Task instructions.
Update the items from the line containing "More Supportive (82, 2045)" down through the line containing "Turn-around (77, 1668)", replacing "Safety" with "Security" and leaving everything else unchanged. Return only those lines.

Records for the exercise.
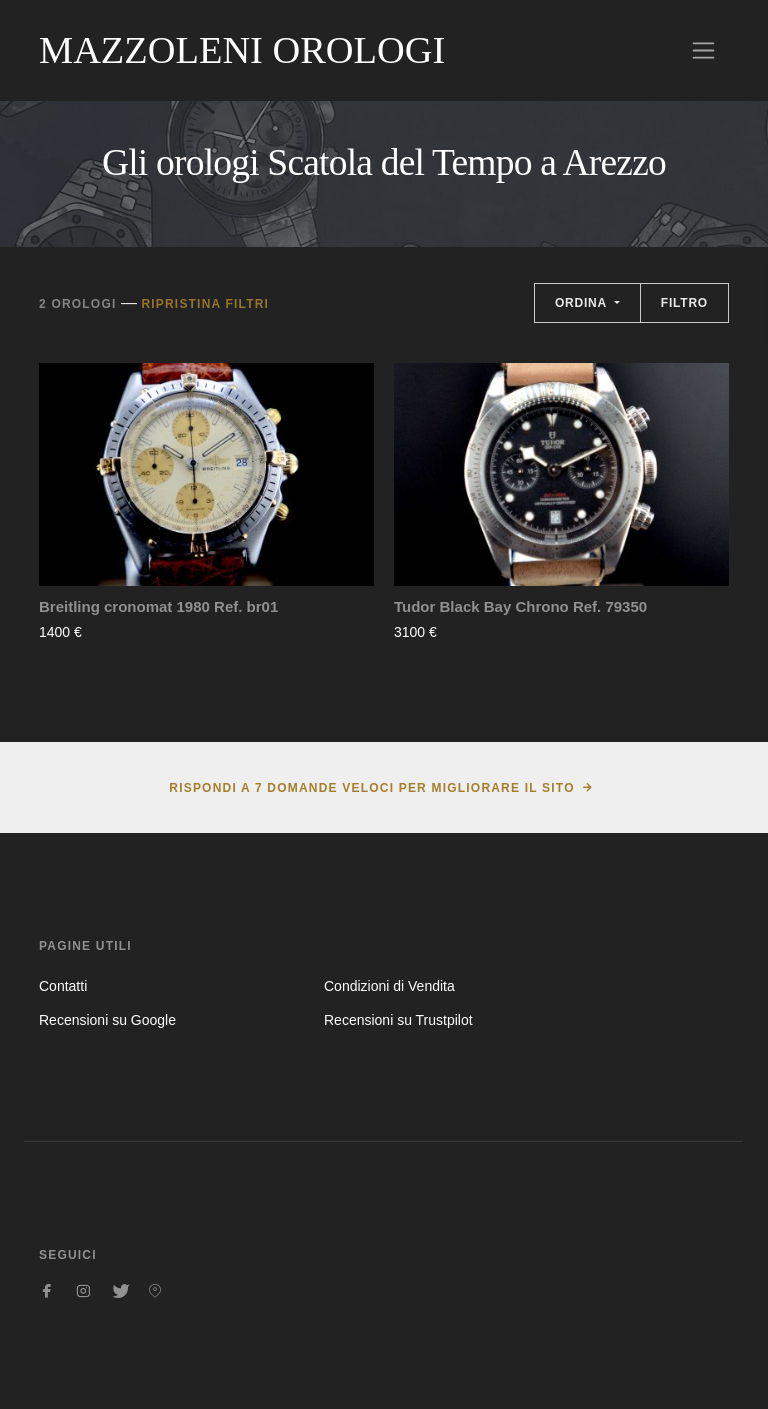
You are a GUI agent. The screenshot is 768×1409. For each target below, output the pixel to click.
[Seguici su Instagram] (83, 1291)
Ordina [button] (583, 303)
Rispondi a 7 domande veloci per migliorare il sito (371, 788)
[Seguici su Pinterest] (155, 1291)
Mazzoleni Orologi (242, 50)
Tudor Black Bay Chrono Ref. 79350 (520, 606)
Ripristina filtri (205, 304)
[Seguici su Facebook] (47, 1291)
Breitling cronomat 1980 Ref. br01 (158, 606)
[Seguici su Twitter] (119, 1291)
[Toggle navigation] (703, 50)
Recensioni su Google (107, 1020)
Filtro (684, 303)
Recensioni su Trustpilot (398, 1020)
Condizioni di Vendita (389, 986)
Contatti (63, 986)
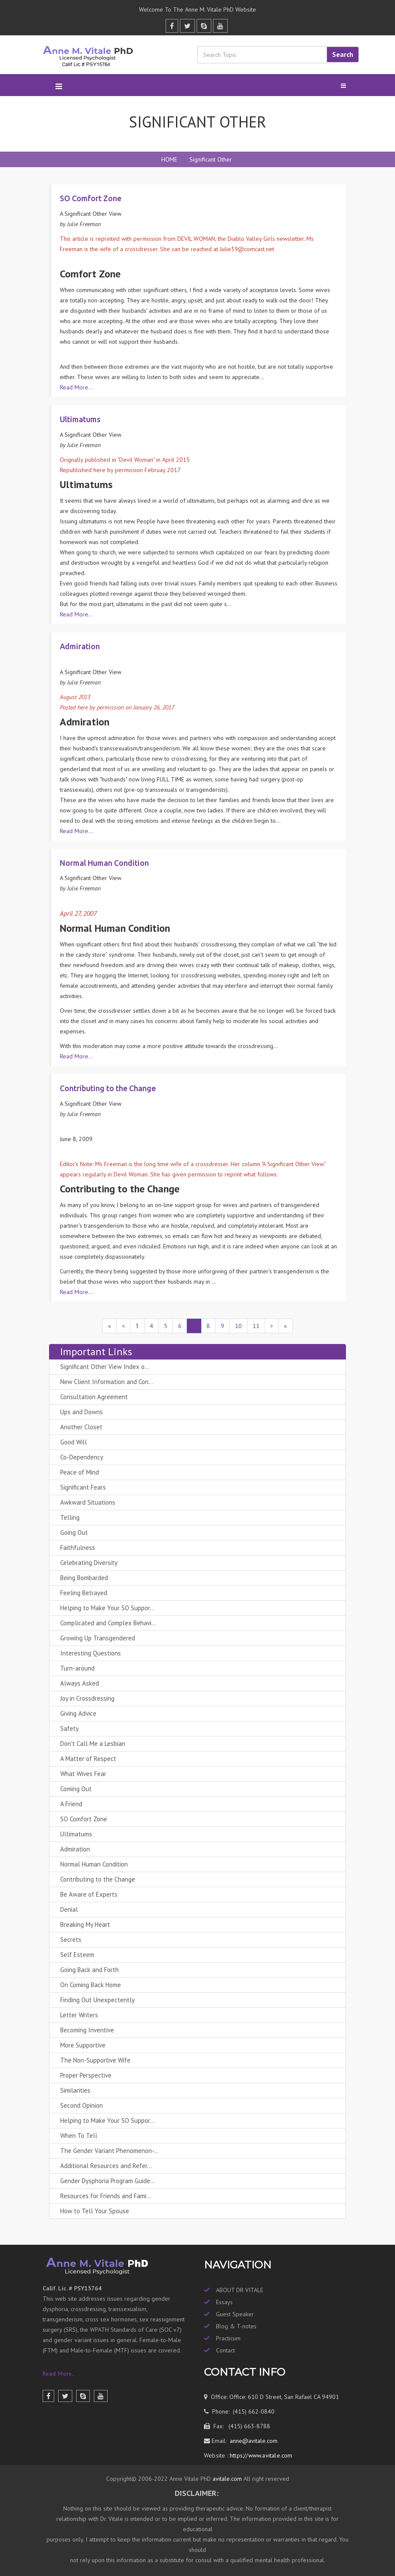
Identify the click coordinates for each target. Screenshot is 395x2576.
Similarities (75, 2090)
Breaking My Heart (85, 1924)
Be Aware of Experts (88, 1894)
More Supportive (82, 2045)
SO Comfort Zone (83, 1819)
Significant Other (210, 159)
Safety (69, 1728)
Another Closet (81, 1427)
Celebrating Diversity (88, 1563)
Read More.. (58, 2373)
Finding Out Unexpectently (97, 2000)
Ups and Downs (81, 1412)
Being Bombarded (84, 1578)
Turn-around (77, 1668)
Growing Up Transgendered (97, 1638)
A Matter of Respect (88, 1759)
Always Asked (79, 1683)
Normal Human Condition (94, 1864)
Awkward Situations (87, 1502)
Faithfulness (77, 1547)
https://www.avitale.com (260, 2455)
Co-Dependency (81, 1457)
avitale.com (226, 2479)
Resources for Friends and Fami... (105, 2196)
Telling (70, 1517)
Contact (225, 2350)
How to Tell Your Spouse (94, 2211)
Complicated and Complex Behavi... (108, 1623)
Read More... (76, 387)
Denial (69, 1909)
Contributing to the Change (97, 1879)
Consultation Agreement (94, 1397)
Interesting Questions (90, 1653)
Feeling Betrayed (83, 1593)
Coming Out (76, 1789)
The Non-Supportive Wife (95, 2060)
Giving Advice (78, 1713)
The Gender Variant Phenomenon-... (109, 2151)
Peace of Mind (79, 1472)
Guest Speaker (235, 2314)
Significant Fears (83, 1487)
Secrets (70, 1939)
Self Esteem (77, 1955)
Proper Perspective (85, 2075)
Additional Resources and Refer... (106, 2166)
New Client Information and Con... (106, 1382)
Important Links (96, 1351)
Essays (224, 2302)
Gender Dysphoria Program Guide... (107, 2181)
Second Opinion (81, 2105)
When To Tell (78, 2135)
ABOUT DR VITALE (239, 2290)
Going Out (74, 1532)
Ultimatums (76, 1834)
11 (256, 1326)
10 (238, 1326)
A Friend (71, 1804)
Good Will (73, 1442)
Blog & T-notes (236, 2326)
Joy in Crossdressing (87, 1698)
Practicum (228, 2338)
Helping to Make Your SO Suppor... (107, 1608)
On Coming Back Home (90, 1985)
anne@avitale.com (253, 2441)
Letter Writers (79, 2015)
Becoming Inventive (87, 2030)
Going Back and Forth (89, 1970)
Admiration (75, 1849)
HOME (169, 159)
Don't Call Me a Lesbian (92, 1743)
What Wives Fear (83, 1774)
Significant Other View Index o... (104, 1367)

Full response.
More Supportive (82, 2045)
SO Comfort Zone (83, 1819)
Significant Other (210, 159)
Security (69, 1728)
Another Closet (81, 1427)
Celebrating Diversity (88, 1563)
Read More.. (58, 2373)
Finding Out Unexpectently (97, 2000)
Ups and Downs (81, 1412)
Being Bombarded (84, 1578)
Turn-around (77, 1668)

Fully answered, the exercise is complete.